To be done:
Rescale only the part of the entries that opens with the line containing "ABOUT US (225, 1577)" and closes with the line containing "Карта сайта (14, 2428)". Give every line of that part again, requests included and left as they are, with each coordinate in the answers multiplied by 2 and rounded to a whole number, halves up.

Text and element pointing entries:
# # #
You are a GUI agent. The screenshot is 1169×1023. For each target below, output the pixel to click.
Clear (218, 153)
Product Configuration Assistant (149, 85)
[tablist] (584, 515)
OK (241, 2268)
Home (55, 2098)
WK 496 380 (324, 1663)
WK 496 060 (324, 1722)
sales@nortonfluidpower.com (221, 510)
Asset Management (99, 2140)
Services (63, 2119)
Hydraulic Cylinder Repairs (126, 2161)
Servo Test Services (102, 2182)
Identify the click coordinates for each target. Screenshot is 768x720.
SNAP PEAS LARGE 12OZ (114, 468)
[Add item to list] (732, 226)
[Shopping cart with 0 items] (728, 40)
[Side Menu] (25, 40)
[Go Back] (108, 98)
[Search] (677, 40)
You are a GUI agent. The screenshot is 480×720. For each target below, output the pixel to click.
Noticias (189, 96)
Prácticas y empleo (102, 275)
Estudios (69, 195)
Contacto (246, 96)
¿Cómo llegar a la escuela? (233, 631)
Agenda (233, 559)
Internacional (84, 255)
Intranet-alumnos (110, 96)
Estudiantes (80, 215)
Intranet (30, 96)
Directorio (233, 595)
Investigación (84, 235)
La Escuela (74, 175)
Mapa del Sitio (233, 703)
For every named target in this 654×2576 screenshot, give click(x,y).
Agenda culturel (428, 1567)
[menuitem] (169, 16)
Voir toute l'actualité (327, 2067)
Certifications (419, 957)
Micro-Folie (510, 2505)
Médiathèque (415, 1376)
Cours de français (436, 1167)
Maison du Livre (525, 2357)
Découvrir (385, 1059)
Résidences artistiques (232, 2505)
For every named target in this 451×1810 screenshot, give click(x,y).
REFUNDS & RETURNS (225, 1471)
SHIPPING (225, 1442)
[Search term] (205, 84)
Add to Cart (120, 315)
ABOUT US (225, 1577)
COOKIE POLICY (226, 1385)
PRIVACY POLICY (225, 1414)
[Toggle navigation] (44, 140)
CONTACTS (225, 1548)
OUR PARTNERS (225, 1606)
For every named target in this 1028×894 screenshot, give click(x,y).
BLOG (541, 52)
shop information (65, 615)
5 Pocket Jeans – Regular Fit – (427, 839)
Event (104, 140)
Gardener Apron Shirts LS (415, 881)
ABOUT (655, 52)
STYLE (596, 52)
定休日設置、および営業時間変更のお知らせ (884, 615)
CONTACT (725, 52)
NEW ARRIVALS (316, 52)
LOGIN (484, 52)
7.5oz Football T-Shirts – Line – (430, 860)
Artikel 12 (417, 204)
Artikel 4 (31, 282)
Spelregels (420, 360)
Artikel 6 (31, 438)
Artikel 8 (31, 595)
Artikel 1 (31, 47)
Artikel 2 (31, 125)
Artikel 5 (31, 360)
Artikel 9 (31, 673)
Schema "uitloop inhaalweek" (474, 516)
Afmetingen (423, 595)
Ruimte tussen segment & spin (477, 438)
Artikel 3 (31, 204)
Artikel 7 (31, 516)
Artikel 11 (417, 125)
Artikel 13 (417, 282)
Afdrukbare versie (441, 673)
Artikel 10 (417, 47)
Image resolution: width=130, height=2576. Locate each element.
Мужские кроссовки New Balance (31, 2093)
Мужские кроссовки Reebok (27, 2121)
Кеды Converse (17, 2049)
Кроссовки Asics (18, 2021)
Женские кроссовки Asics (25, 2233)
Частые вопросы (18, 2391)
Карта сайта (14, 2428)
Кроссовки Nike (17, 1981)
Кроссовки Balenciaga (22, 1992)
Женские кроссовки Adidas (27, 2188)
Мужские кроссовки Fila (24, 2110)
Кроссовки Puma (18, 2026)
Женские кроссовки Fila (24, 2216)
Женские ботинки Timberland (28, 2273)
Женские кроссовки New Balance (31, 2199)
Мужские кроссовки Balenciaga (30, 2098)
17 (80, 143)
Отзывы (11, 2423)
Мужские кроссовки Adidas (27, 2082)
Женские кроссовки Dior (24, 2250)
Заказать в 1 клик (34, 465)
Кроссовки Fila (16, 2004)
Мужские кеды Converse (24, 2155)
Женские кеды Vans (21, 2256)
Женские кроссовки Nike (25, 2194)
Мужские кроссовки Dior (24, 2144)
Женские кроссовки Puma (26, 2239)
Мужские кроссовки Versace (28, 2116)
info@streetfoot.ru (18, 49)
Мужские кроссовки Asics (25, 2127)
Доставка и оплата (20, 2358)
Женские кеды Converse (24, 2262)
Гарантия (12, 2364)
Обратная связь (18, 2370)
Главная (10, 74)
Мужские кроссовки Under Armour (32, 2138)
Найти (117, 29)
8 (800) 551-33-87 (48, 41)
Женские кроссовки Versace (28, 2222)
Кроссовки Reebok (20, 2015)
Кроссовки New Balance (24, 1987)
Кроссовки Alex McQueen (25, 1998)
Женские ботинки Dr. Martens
# # #
Response to this task:
ABOUT US (450, 3154)
COOKIE POLICY (452, 2770)
PRIVACY POLICY (450, 2828)
[Toggle navigation] (88, 280)
CONTACTS (450, 3096)
OUR PARTNERS (450, 3212)
For every named target in this 1028×894 screenshot, give click(x,y).
BLOG (1082, 104)
shop information (130, 1230)
5 Pocket Jeans – Regular Fit – (854, 1678)
Event (208, 280)
Gardener Apron Shirts LS (830, 1762)
ABOUT (1310, 104)
STYLE (1192, 104)
定休日設置、および営業時間変更のお知らせ (1768, 1230)
CONTACT (1450, 104)
NEW ARRIVALS (632, 104)
LOGIN (968, 104)
7.5oz Football T-Shirts – Line – (860, 1720)
Artikel 12 (834, 408)
Artikel 4 (62, 564)
Spelregels (840, 720)
Artikel 6 (62, 876)
Artikel 8 (62, 1190)
Artikel 1 (62, 94)
Artikel 2 (62, 250)
Artikel 5 (62, 720)
Artikel 9 (62, 1346)
Schema "uitloop inhaalweek" (948, 1032)
Afmetingen (846, 1190)
Ruimte tussen segment & spin (954, 876)
Artikel 3 (62, 408)
Artikel 7 (62, 1032)
Artikel 11 (834, 250)
Artikel 13 (834, 564)
Afdrukbare versie (882, 1346)
Artikel 10 (834, 94)
Image resolution: width=130, height=2576. Locate each element.
Мужские кроссовки New Balance (62, 4186)
Мужские кроссовки Reebok (54, 4242)
Кеды Converse (34, 4098)
Кроссовки Asics (36, 4042)
Женские кроссовки Asics (50, 4466)
Частые вопросы (36, 4782)
Карта сайта (28, 4856)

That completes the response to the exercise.